*Input for this task*
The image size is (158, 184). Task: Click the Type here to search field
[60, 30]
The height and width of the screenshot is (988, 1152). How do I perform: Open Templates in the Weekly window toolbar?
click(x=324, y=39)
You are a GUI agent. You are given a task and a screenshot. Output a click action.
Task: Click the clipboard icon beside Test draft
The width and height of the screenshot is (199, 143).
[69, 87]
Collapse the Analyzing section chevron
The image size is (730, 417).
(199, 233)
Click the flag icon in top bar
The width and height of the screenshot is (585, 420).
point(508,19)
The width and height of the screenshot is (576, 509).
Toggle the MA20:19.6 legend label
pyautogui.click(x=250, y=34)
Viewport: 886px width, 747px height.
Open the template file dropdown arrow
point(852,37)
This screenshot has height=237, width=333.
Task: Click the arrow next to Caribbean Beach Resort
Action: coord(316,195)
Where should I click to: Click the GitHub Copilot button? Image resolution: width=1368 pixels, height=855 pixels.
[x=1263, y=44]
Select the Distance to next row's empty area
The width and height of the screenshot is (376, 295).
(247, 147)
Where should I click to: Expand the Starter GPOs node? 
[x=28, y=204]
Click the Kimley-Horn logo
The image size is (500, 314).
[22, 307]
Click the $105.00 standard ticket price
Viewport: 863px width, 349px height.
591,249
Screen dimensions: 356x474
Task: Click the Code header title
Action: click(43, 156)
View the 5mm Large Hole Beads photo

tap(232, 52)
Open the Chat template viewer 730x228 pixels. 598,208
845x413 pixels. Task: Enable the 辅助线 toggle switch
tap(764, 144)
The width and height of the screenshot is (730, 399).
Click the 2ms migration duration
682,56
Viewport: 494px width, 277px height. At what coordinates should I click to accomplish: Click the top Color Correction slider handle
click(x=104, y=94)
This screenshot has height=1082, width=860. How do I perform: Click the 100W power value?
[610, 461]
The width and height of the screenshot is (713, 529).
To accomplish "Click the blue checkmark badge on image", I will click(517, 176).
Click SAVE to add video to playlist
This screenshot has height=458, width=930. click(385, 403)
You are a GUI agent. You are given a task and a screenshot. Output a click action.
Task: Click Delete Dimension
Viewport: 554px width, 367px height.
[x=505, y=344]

*Task instructions*
Copy out the data shown above without altering anything.

*Task output*
The image size is (158, 184). Task: Click the Type here to search field
[60, 30]
The height and width of the screenshot is (988, 1152). How do I perform: Open Templates in the Weekly window toolbar?
click(x=324, y=39)
You are a GUI agent. You are given a task and a screenshot. Output a click action.
Task: Click the clipboard icon beside Test draft
The width and height of the screenshot is (199, 143).
[69, 87]
Collapse the Analyzing section chevron
The image size is (730, 417).
(199, 233)
Click the flag icon in top bar
The width and height of the screenshot is (585, 420).
point(508,19)
The width and height of the screenshot is (576, 509).
Toggle the MA20:19.6 legend label
pyautogui.click(x=250, y=34)
Viewport: 886px width, 747px height.
Open the template file dropdown arrow
point(852,37)
This screenshot has height=237, width=333.
Task: Click the arrow next to Caribbean Beach Resort
Action: coord(316,195)
Where should I click to: Click the GitHub Copilot button? Image resolution: width=1368 pixels, height=855 pixels.
[x=1263, y=44]
Select the Distance to next row's empty area
The width and height of the screenshot is (376, 295).
(247, 147)
Where should I click to: Expand the Starter GPOs node? 
[x=28, y=204]
Click the Kimley-Horn logo
The image size is (500, 314).
[22, 307]
Click the $105.00 standard ticket price
Viewport: 863px width, 349px height.
591,249
Screen dimensions: 356x474
Task: Click the Code header title
Action: click(43, 156)
View the 5mm Large Hole Beads photo

tap(232, 52)
Open the Chat template viewer 730x228 pixels. 598,208
845x413 pixels. Task: Enable the 辅助线 toggle switch
tap(764, 144)
The width and height of the screenshot is (730, 399).
Click the 2ms migration duration
682,56
Viewport: 494px width, 277px height. At what coordinates should I click to accomplish: Click the top Color Correction slider handle
click(x=104, y=94)
This screenshot has height=1082, width=860. How do I perform: Click the 100W power value?
[610, 461]
The width and height of the screenshot is (713, 529).
To accomplish "Click the blue checkmark badge on image", I will click(517, 176).
Click SAVE to add video to playlist
This screenshot has height=458, width=930. click(385, 403)
You are a GUI agent. You are given a task and a screenshot. Output a click action.
Task: Click Delete Dimension
Viewport: 554px width, 367px height.
[x=505, y=344]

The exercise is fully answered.